## WRITTEN REQUEST
Render every line of the items below as a numbered list, skipping blank lines and leaving out the pictures.

=======

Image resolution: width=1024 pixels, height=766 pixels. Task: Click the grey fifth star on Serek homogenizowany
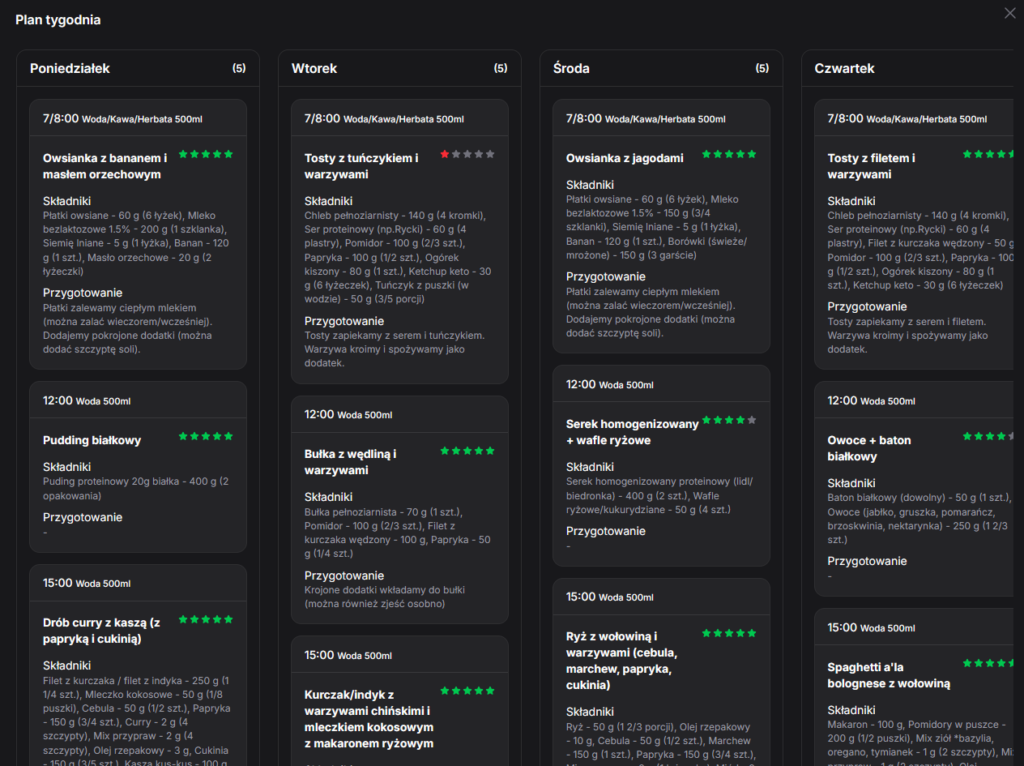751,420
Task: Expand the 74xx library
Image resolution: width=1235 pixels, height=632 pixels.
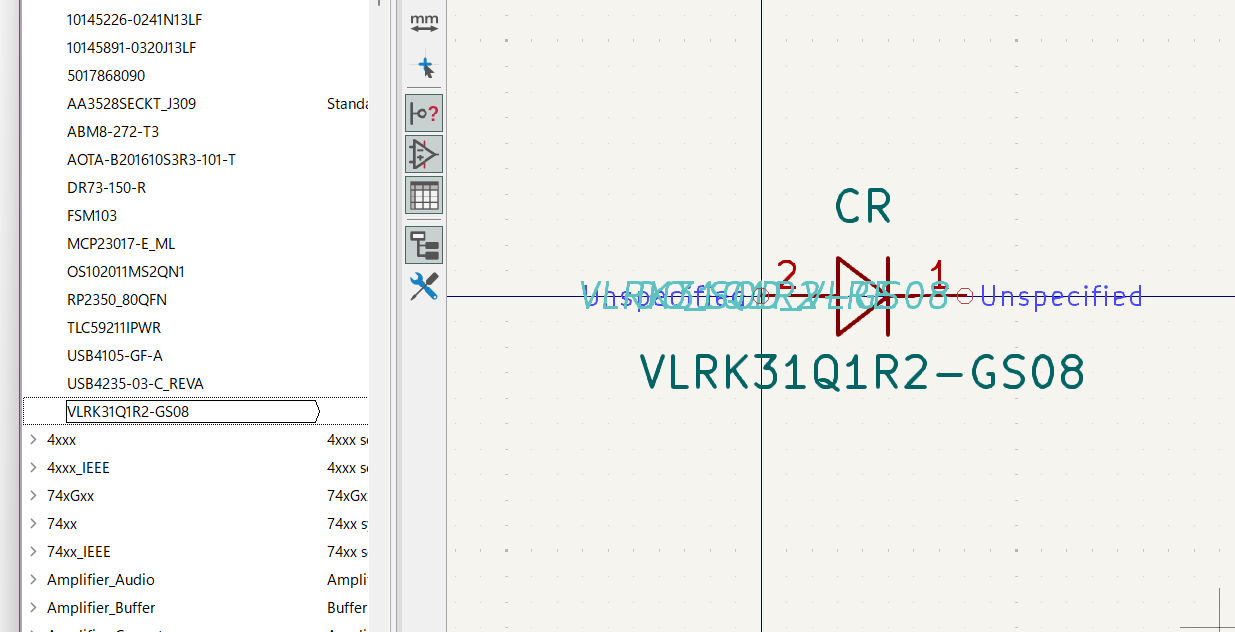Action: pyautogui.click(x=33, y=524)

=======

## WORKED ANSWER
1. Image resolution: width=1024 pixels, height=766 pixels. Task: Click the grey fifth star on Serek homogenizowany
2. 751,420
3. Task: Expand the 74xx library
4. Image resolution: width=1235 pixels, height=632 pixels.
5. Action: pyautogui.click(x=33, y=524)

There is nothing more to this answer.